Drei Teilnehmer gingen in der Profiklasse an den Start. Das "Wirtsmobil" aus Eichelsdorf mit Jürgen Wagner am Steuer war aus der Standardklasse gewechselt. Die beiden anderen Starter waren wie im Vorjahr der "Erfurter Blitz" mit dem Piloten Jürgen Ludwig aus Klettbach und "Glubbschi" mit Andreas Xourgias aus Wendelstein.

Auf den Bronzerang kam das "Wirtsmobil" mit der Gesamtzeit von 2:33,25 Minuten. Nur eine Hundertstelsekunde entschied über den Sieg, den "Glubbschi" mit 2:28,59 Minuten vor dem "Erfurter Blitz" mit 2:28,60 Minuten mit nach Hause nehmen konnte.

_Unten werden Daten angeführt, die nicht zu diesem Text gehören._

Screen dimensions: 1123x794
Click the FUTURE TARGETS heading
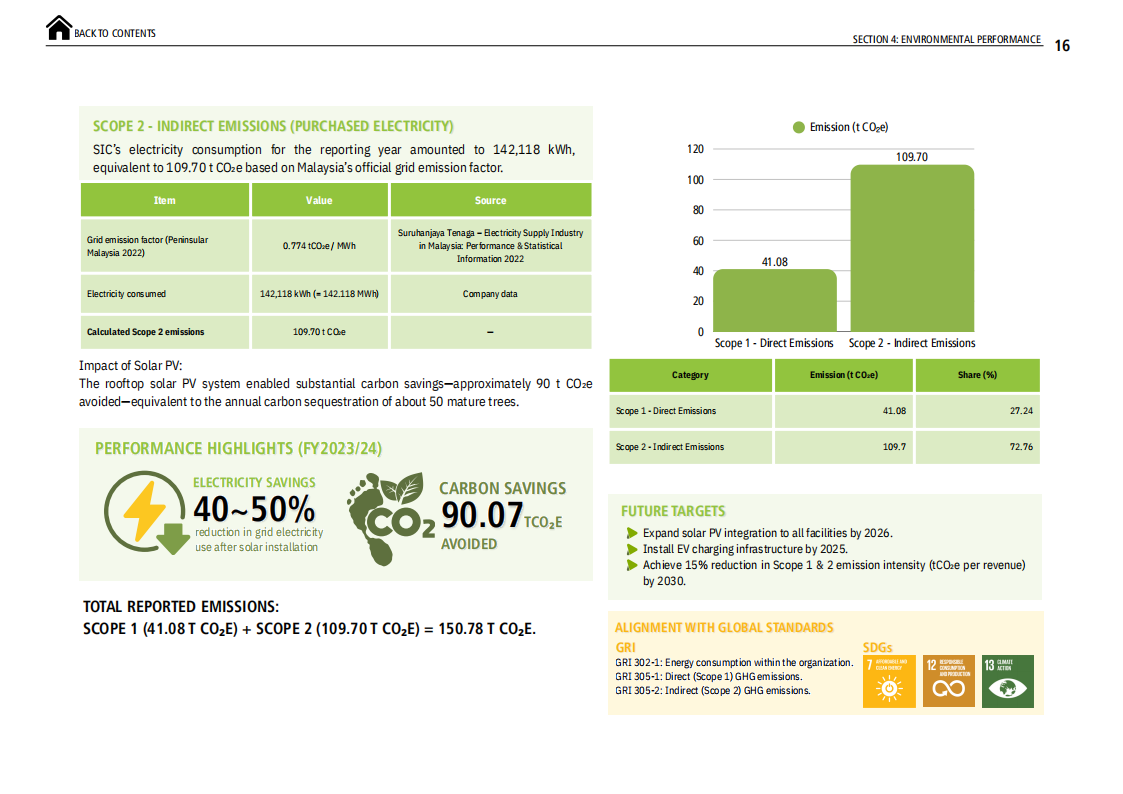pyautogui.click(x=673, y=511)
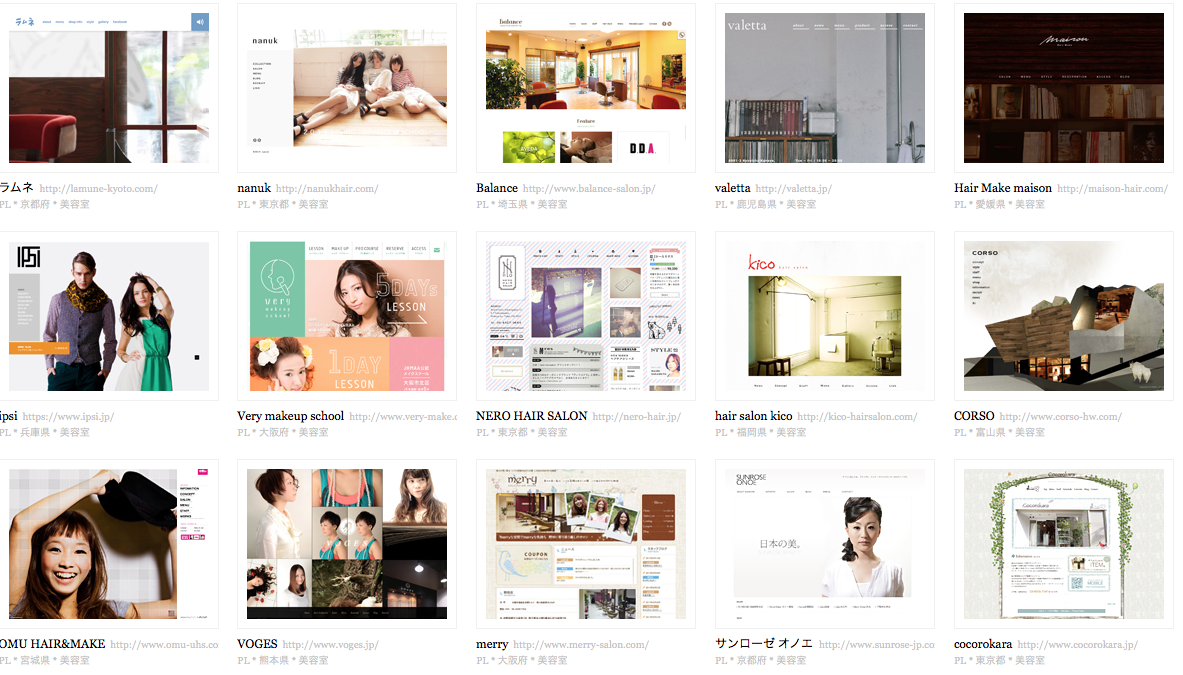Open the cocorokara site thumbnail
This screenshot has height=675, width=1183.
pos(1063,544)
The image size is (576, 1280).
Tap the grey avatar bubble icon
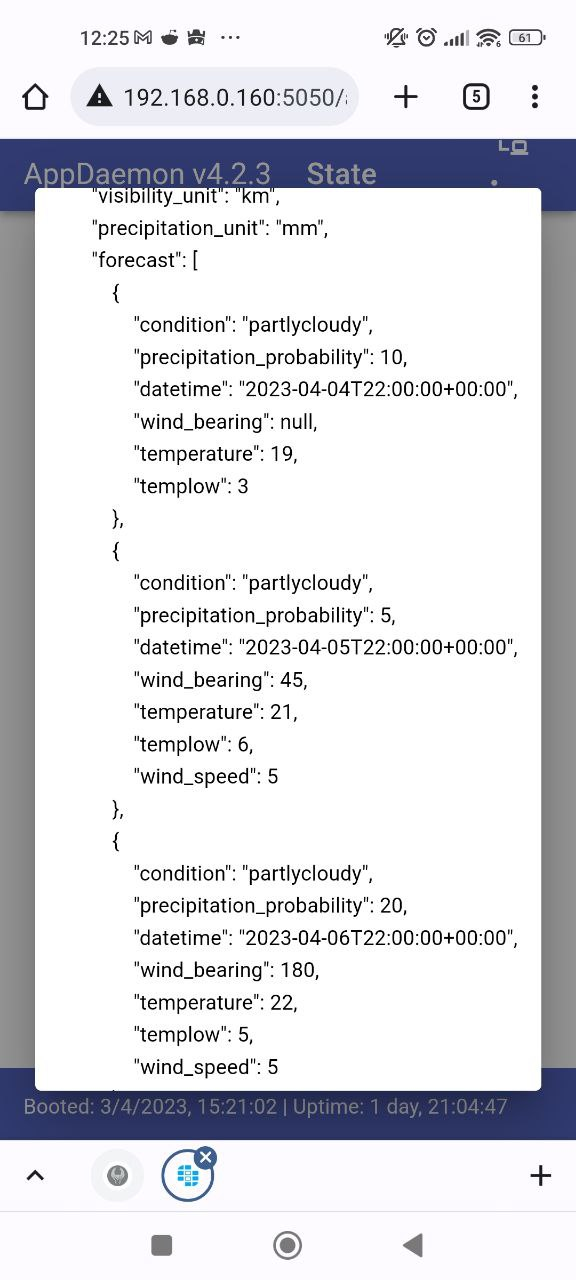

Bei allem Ehrgeiz war es gerade der Spaß, der für alle Teilnehmer im Vordergrund stand. Zum Abschluss des langen Renntages versammelten sich die Fahrer mit ihren Gefährten vor der Haßberghalle zum Fachsimpeln. Mit der Siegerehrung und Sektdusche endete "Cool Running".

Wie am Ende der Veranstaltung mitgeteilt wurde, wird es 2020 kein "Cool Running" geben. Am 20. und 21. Juni wird 900 Jahre Altershausen gefeiert.